Ağırlıkta ve ara sıra yüklerle karşılaştığında, asal motor olarak halka endüksiyon motoru kullanılır ve eksenine bir flywheel takılır. Bu yapılandırma, Ward Leonard-Ilgener şeması olarak bilinir ve besleme akımındaki önemli dalgalanmalara engel olur. Ancak, sürücü motor olarak bir senkron motor kullanıldığında, eksenine bir flywheel takmak, dalgalanmaları azaltamaz, çünkü bir senkron motor her zaman sabit bir hızda çalışır.
Ward Leonard Sürücülerinin Avantajları
Ward Leonard sürücüsü birkaç önemli avantaja sahiptir:
DC motorun geniş bir hız aralığında düzgün hız kontrolünü sağlar.
Doğal frenleme özelliğine sahiptir.

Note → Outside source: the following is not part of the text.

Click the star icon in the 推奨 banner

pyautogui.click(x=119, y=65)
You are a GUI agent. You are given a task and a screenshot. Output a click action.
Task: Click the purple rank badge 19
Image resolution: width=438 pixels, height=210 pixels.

Aşırı tetiklenmiş bir senkron motor kullanılarak, geride kalan reaktif volt-amperler telafi edilir, bu da toplam gerilim faktörünü artırır.
Ara sıra yükler gerektiren uygulamalarda, bir flywheel ile donatılmış bir endüksiyon motoru kullanılarak, ara yüklerin etkisi azaltılabilir.
Klasik Ward Leonard Sisteminin Dezavantajları
Dönen Motor-Jeneratör setlerine dayanan klasik Ward Leonard sisteminin aşağıdaki sınırlamaları vardır:
Sistem, ana DC motorla aynı dereceli bir motor-jeneratör seti kurulumu gerektirdiği için başlangıç yatırımı büyük olmaktadır.
Fiziksel boyutu ve ağırlığı büyüktür.
Kurulum için büyük bir alan gerektirir. Sistem için gereken temel maliyetlidir.
Sıklıkla bakım gerektirir.
İşlem sırasında daha fazla kayıp oluşur.
Genel verimliliği nispeten düşüktür.
Sürücü önemli miktarda gürültü üretir.
Ward Leonard Sürücülerinin Uygulamaları
Ward Leonard sürücüleri, DC motorların düzgün, çift yönlü ve geniş aralıklı hız kontrolü gereklidirken idealdir. Bazı yaygın uygulamalar şunlardır:
Yalma tesisleri
Asansörler
Kranlar
Kağıt hamamları
Dizel-elektrik lokomotifleri
Madencilik çapaları
Katı Hal Kontrol veya Statik Ward Leonard Sistemi
Modern uygulamalarda, statik Ward Leonard sistemi yaygın olarak tercih edilmektedir. Bu sistemde, geleneksel dönen motor-jeneratör (M-G) seti yerine, DC motorun hızını kontrol etmek için katı hal dönüştürücü kullanılır. Kontrollü redktörler ve choppers yaygın olarak dönüştürücü olarak kullanılır.
Güç kaynağı AC ise, kontrollü redktörler sabit AC besleme gerilimini değişken DC besleme gerilimine dönüştürmek için kullanılır. Güç kaynağı DC ise, choppers sabit DC kaynağın değişken DC gerilimini elde etmek için kullanılır.
Ward Leonard sürücüsünün alternatif bir biçiminde, DC jeneratörü çalıştırmak için elektriksel olmayan asal motorlar da kullanılabilir. Örneğin, DC elektrikli lokomotiflerde, DC jeneratörü dizel motor veya gaz türbini tarafından güçlendirilir ve bu sistem gemi itki sürücülerinde de uygulanabilir. Bu sistemlerde, enerji asal motordan ters yönde aktarılamadığından, yeniden üretime dayalı frenleme mümkün değildir.